NexQloud Knowledge Base

Discover tailored support solutions designed to help you succeed with NexQloud, no matter your question or challenge.

TOPICS

The decision of where to run inference is a critical architectural choice, balancing latency, cost, and privacy.

Cloud Inference (on Nexqloud)
‍Inference runs on powerful, scalable servers in our data centers.

Modes:
- Real-time (Online) Inference: For user-facing applications requiring immediate feedback (e.g., chatbots, fraud detection). Demands low latency.
- Batch Inference: For processing large volumes of data at once when immediate results aren't needed (e.g., daily sales forecasting, analyzing overnight log files). Highly cost-effective.
Ideal For: Complex models, massive scale, and applications where data can be securely sent to the cloud.‍
Nexqloud Advantage: Access to high-performance AI accelerators (GPUs/TPUs), automatic scaling, and seamless integration with our data and analytics services.

Edge Inference
‍Inference runs directly on a local device (e.g., a smartphone, camera, or IoT sensor).

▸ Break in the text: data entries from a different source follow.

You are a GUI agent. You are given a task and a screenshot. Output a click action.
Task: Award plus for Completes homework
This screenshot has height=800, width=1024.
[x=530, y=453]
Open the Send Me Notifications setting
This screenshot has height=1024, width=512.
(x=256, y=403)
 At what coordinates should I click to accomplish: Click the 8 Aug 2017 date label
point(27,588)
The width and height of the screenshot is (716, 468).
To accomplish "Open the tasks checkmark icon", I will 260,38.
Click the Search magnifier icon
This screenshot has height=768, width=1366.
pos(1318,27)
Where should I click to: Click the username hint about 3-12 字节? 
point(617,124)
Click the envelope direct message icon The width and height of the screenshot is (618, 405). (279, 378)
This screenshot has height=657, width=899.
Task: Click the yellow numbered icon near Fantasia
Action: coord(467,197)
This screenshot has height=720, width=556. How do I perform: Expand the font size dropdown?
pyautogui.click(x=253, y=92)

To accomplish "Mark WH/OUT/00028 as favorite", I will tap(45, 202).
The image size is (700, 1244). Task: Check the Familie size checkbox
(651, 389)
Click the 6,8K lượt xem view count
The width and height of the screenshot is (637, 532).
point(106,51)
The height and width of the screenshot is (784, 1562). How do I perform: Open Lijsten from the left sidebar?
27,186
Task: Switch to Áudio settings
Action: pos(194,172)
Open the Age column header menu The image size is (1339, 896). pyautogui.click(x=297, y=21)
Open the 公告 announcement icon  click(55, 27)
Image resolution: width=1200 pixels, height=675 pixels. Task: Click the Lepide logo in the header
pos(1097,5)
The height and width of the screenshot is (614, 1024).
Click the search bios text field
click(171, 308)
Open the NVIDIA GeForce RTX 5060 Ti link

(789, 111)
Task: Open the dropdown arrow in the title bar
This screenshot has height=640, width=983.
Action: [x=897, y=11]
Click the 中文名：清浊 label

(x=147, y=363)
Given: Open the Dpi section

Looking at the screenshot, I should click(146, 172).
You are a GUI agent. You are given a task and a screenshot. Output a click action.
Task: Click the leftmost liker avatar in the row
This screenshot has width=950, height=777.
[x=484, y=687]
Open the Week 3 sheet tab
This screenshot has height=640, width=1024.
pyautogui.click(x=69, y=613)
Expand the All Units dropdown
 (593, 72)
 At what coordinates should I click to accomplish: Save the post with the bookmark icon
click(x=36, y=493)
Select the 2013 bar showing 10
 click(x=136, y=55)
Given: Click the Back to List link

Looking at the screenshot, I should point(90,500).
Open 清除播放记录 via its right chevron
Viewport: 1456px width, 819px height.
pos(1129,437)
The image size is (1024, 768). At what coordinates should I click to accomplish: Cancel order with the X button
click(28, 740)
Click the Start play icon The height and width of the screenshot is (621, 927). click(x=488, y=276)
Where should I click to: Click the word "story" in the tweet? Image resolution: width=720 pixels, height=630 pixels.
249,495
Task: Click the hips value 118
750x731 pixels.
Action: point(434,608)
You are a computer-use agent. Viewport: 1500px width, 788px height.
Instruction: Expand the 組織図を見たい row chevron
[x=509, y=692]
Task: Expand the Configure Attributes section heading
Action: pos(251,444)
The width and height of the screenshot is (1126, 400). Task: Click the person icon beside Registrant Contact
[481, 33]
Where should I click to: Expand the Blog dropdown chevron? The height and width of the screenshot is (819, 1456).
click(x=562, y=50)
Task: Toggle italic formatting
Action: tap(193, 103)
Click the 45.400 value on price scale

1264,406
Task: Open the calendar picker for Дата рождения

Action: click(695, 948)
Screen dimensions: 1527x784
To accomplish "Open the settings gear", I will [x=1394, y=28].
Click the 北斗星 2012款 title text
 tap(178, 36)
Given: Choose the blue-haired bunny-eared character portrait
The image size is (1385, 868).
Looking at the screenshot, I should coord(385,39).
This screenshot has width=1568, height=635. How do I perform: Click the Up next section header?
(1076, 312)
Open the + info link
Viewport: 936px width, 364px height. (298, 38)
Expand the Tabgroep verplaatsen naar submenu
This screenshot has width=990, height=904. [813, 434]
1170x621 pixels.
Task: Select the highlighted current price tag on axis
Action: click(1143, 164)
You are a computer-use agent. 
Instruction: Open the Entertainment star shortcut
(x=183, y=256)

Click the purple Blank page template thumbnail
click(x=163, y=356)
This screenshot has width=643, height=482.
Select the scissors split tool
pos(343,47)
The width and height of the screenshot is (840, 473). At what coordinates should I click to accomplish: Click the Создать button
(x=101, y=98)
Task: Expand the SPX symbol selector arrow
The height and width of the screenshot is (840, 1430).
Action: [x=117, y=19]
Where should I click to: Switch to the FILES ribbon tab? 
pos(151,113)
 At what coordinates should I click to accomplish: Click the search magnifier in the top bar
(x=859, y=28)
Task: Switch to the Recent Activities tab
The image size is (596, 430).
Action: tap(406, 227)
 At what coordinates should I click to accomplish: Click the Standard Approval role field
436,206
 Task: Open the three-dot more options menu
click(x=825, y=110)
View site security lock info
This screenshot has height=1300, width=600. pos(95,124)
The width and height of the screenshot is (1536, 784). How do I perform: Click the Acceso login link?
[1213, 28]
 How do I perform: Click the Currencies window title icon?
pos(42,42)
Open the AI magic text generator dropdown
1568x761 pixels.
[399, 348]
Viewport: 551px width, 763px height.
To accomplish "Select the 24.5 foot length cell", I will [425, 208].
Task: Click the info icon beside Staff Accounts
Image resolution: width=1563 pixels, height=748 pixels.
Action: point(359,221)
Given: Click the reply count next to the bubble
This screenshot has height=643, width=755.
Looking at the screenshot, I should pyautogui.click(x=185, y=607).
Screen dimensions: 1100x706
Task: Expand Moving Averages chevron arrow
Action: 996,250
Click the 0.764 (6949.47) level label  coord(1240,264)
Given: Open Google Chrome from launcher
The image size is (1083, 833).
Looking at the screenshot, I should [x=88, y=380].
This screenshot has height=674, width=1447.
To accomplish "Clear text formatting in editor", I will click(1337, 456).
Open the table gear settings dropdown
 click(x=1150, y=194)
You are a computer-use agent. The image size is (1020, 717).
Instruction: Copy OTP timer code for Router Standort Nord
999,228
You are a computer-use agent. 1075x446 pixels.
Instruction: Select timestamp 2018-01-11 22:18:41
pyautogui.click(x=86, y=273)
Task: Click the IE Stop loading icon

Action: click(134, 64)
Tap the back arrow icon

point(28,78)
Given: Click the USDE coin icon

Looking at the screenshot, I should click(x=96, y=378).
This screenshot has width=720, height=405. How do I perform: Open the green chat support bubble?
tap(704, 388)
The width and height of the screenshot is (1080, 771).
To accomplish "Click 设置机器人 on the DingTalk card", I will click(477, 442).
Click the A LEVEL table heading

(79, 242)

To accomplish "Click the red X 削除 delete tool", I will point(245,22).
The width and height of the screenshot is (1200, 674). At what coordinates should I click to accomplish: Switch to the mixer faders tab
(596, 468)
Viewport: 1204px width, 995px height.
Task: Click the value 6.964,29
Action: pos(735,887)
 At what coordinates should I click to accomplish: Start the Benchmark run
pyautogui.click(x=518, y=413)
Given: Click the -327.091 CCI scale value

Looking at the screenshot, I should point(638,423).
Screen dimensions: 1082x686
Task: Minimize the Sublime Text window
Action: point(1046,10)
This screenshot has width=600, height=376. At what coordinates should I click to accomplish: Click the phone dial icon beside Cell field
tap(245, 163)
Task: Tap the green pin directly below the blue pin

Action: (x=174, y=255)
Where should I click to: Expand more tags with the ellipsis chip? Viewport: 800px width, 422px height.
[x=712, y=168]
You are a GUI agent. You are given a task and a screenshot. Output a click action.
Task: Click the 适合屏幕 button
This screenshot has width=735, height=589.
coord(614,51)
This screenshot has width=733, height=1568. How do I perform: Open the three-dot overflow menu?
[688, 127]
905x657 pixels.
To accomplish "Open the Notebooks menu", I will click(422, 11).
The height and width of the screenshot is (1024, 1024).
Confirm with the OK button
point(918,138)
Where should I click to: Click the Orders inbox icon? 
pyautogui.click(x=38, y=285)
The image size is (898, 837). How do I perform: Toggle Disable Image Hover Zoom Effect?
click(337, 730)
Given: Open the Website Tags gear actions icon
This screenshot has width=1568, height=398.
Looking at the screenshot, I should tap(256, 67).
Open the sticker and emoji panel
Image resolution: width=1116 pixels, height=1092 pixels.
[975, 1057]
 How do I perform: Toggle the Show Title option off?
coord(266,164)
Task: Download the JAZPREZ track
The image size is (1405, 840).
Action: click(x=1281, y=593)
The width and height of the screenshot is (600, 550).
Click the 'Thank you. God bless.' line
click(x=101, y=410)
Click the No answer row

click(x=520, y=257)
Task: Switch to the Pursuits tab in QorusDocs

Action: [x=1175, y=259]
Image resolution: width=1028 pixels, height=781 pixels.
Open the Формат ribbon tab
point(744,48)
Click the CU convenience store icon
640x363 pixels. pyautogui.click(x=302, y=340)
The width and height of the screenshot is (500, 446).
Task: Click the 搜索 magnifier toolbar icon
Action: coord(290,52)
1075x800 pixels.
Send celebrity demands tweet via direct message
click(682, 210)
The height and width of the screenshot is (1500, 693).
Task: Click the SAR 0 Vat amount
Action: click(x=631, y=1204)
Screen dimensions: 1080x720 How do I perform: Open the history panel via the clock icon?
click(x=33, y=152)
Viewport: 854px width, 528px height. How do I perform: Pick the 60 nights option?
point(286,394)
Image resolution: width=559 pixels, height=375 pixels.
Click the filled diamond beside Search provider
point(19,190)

Ideal For: Applications where low latency, data privacy, or offline operation is non-negotiable.‍
Key Benefits:
- Near-Zero Latency: Essential for autonomous vehicles or real-time industrial control.‍
- Enhanced Privacy: Sensitive data (e.g., medical images) never leaves the device.‍
- Offline Operation: Functions without a constant internet connection.‍
- Reduced Bandwidth Costs: Only results or alerts are sent to the cloud, not raw data.